これまでの研究では、物語(Busselle & Bilandzic, 2009)、主要な視覚的要素、および動画刺激の構造的要素など、視聴者の注意を最も引きつける要因に焦点が当てられてきた(Smith & Gevins, 2009)。さらに最近の研究では、環境要因が視聴者の注意や関与に及ぼす影響についても調査されている。
具体的には、ニールセン・コンシューマー・ニューロサイエンスが実施した、研究優秀評議会(Council for Research Excellence)による2016年の研究では、視聴環境における複数の要因が視聴者の注意にどのような影響を与えるかを評価した。 視聴行動に影響を与える主な要因として、一般的な視聴環境、セカンドスクリーンの影響、そして共同視聴の3つが特定された。被験者は約48%の時間でセカンドスクリーンやその他の環境要因によって注意が散漫になっていたが、共同視聴者がいる場合、テレビCMに対する被験者の感情的反応は実際には25%以上も高まった。

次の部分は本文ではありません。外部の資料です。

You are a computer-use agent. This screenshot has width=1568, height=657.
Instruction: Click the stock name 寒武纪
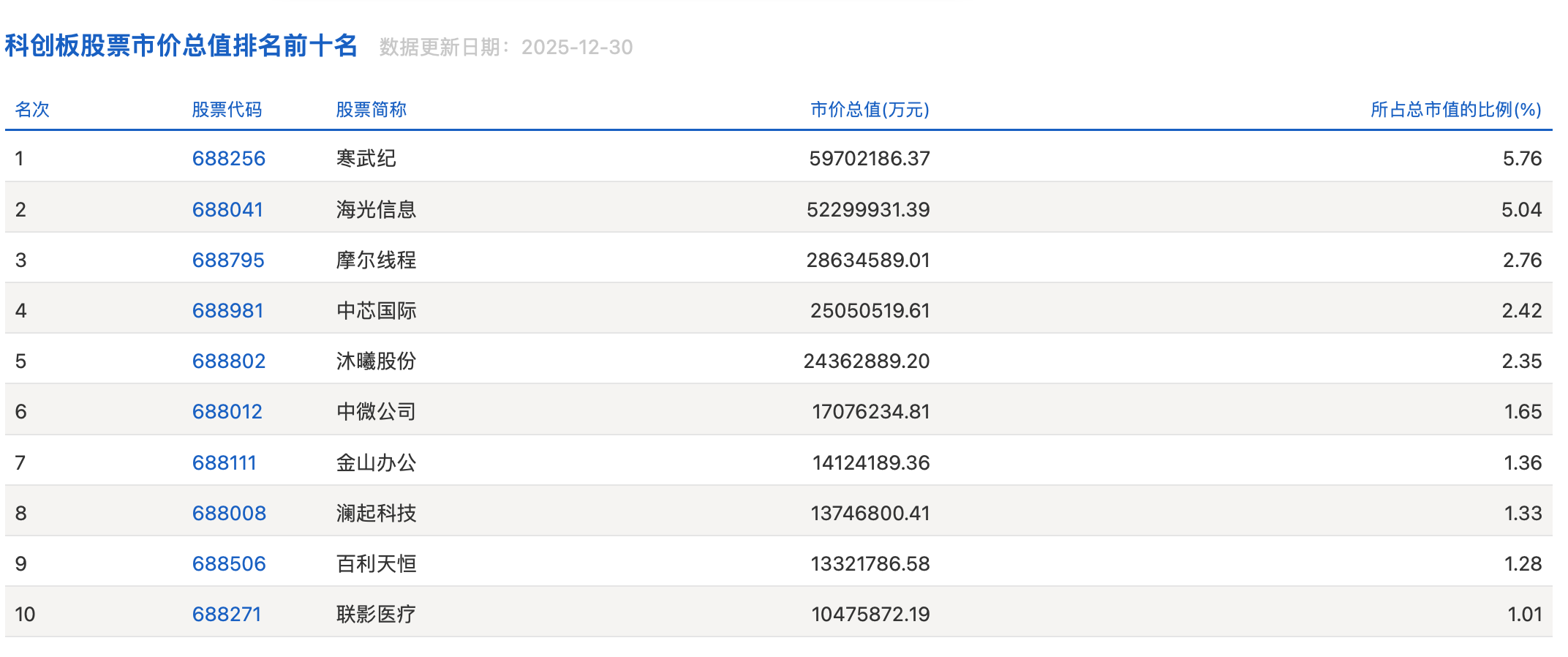click(366, 158)
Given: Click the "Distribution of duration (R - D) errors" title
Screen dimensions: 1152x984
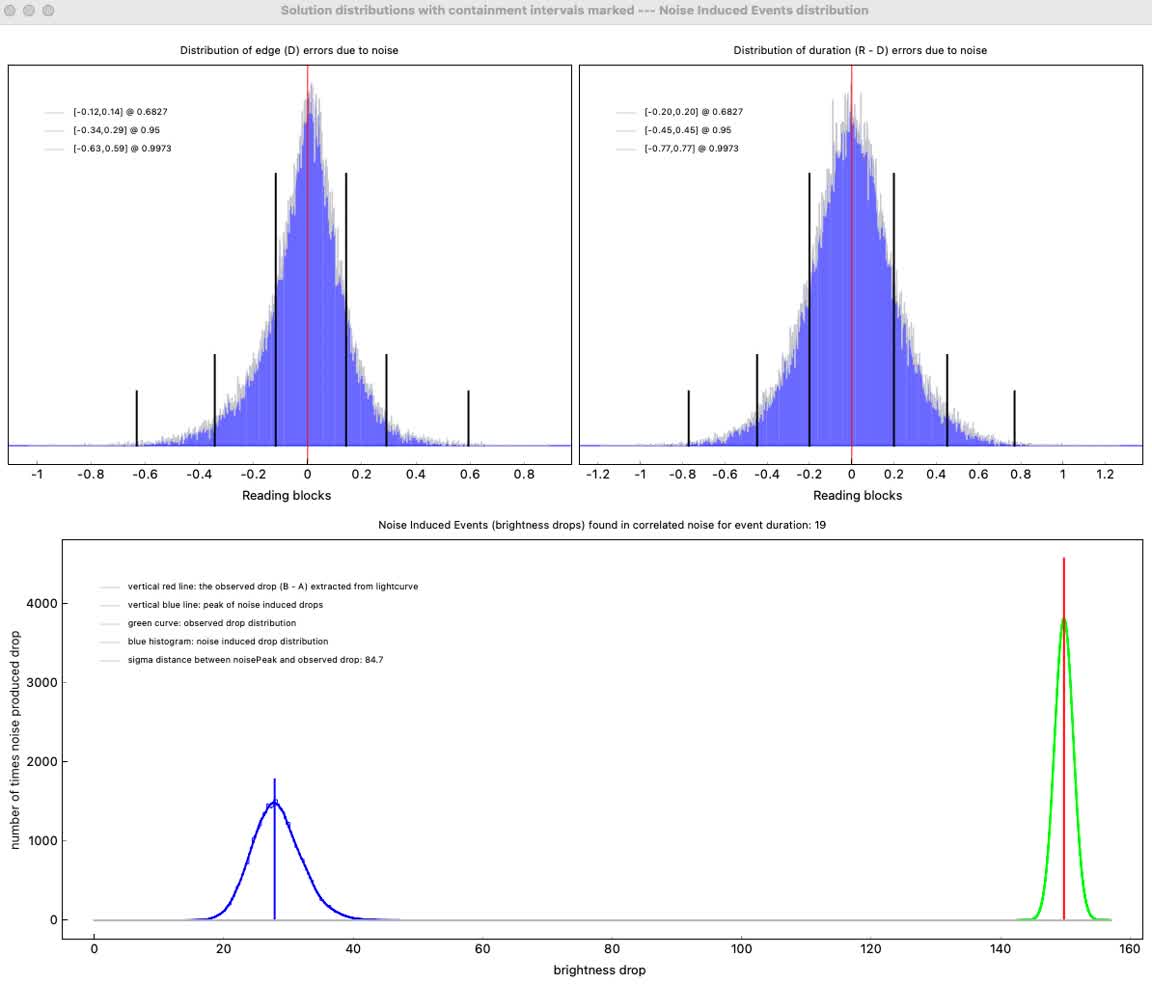Looking at the screenshot, I should point(860,50).
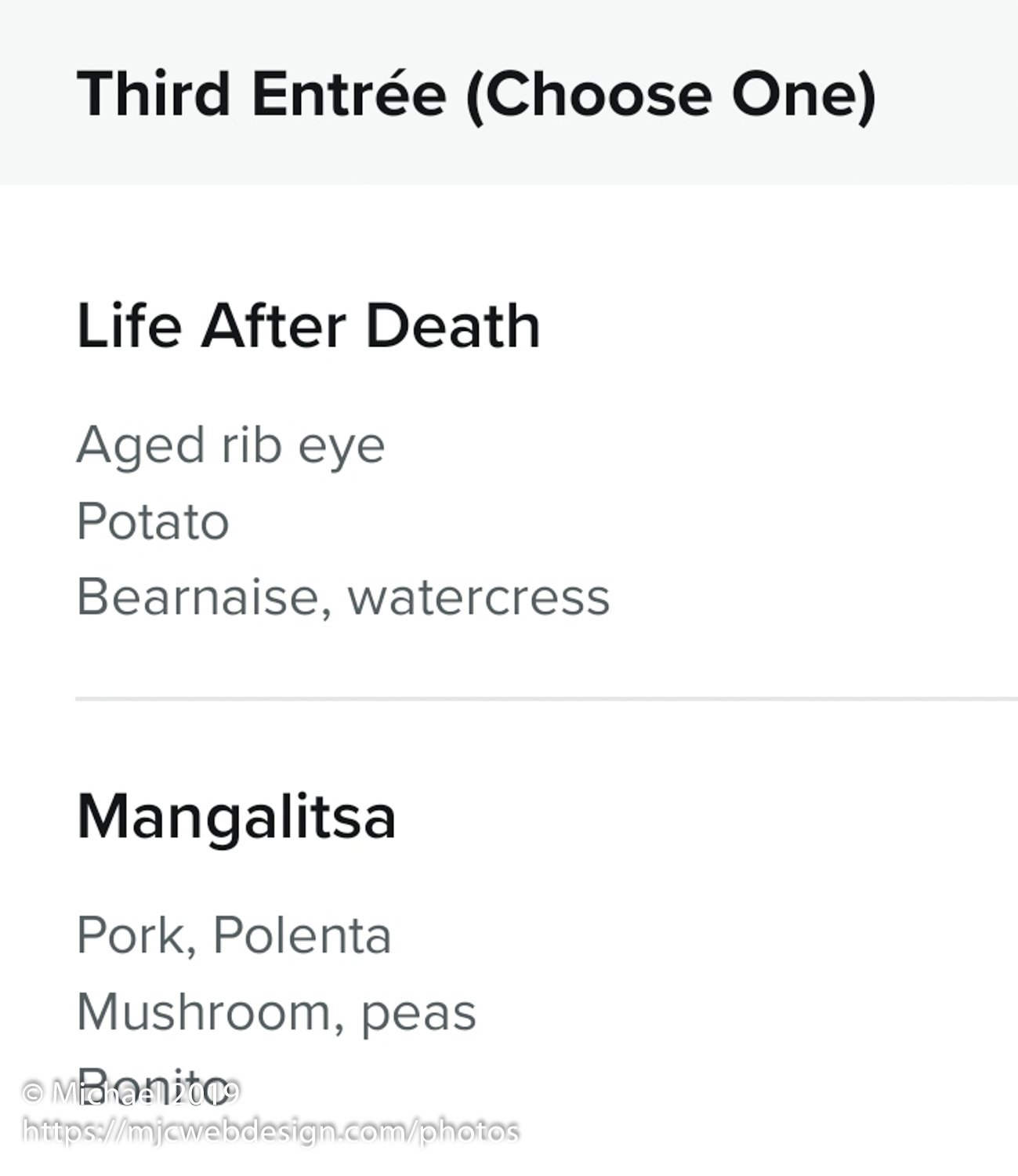Click the word Death in first title
1018x1176 pixels.
pyautogui.click(x=453, y=326)
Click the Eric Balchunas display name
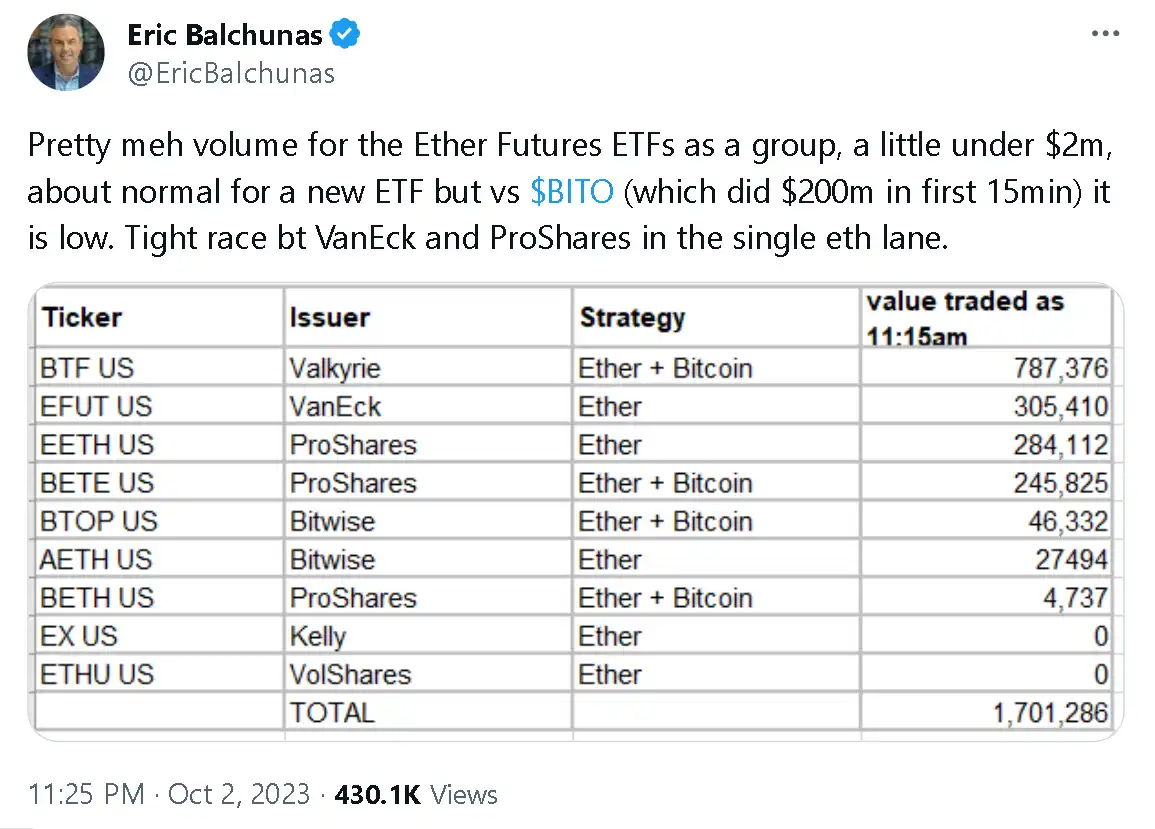The image size is (1155, 829). [x=224, y=33]
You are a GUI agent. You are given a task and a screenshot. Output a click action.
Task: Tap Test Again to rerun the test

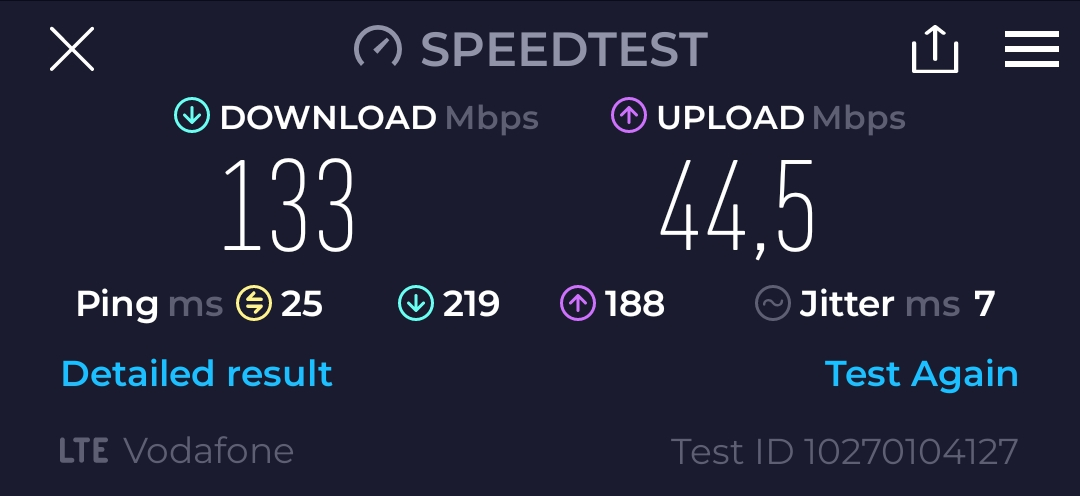pyautogui.click(x=921, y=374)
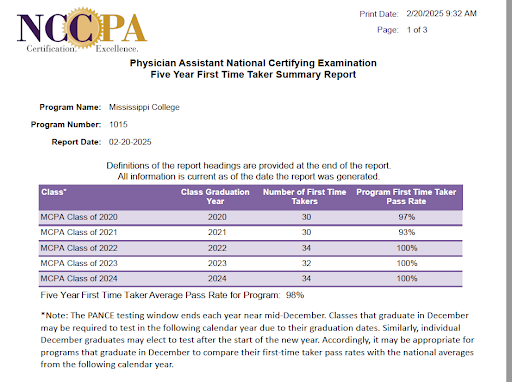Click the report title heading

click(253, 69)
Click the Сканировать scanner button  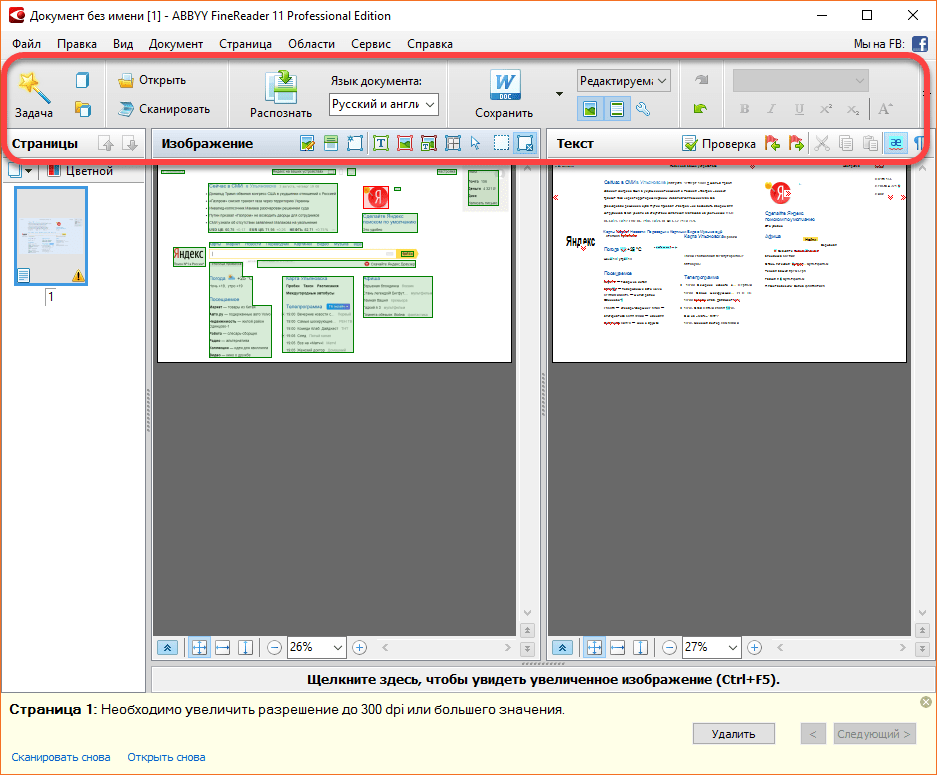[164, 109]
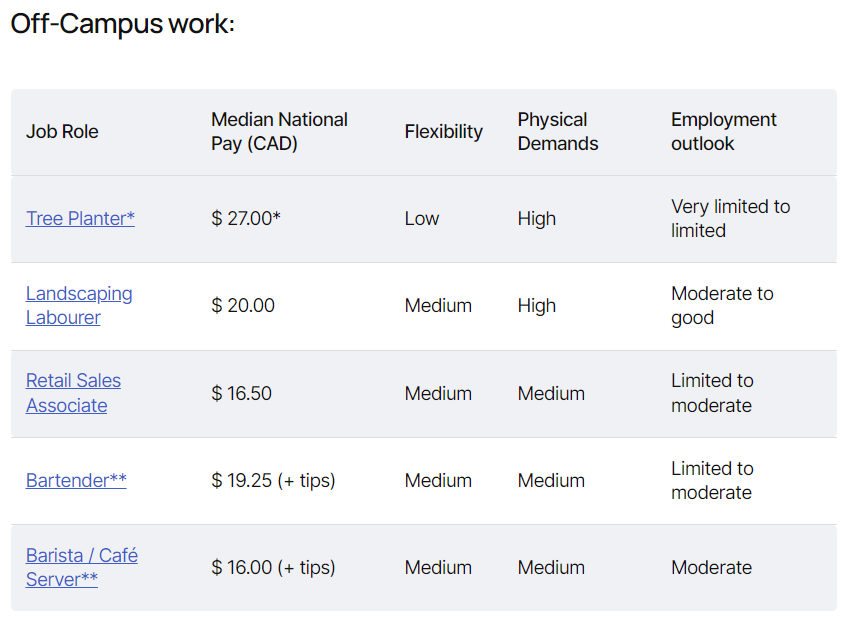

これらの知見は、誰かと同じ部屋でテレビを見るという行為が、視聴行動に大きな影響を与えることを示唆している。そこで、他者と一緒に視聴する状況では、一人で視聴する場合と比べて、より高いレベルの没入感や異なる注意の向け方が生じるのかという疑問が浮かび上がる。
これを検証するため、私たちは単独の環境と社会的環境における感情的関与を評価する簡易的な調査を実施した。被験者には2つの異なるセッションに参加してもらった。1つは、ホラー映画の予告編を一人で視聴するセッション(単独の環境)、もう1つは、同じ予告編を仲間と一緒に視聴するセッション(社会的環境)である。
感情の強度は皮膚電気反応(GSR)を用いて、感情の極性は表情を用いて評価した。視覚的注意は、画面を用いたアイトラッキングによって評価した。
試験のための実験装置のセットアップ
各視聴状況における実験設定の概要は以下の通りです。なお、本実験では、被験者全員が予告編を単独および他者と一緒に視聴しました。被験者は、事前に予告編を見たこともなければ、その映画について聞いたこともありませんでした。単独および他者との視聴状況において、被験者にはまずアイトラッキングのキャリブレーションテストを行ってもらい、その後、映画の予告編を視聴することになると伝えられました。
単独実験では、下図に示すような標準的な遠隔アイトラッキング装置を使用しました。対人実験では、以下の画像や図に示すように、EyeTech VT3XLアイトラッカーを用いた2人用アイトラッキング装置を使用しました。これにより、2人の被験者が1台のモニター上で同じ動画を同時に視聴することが可能となりました。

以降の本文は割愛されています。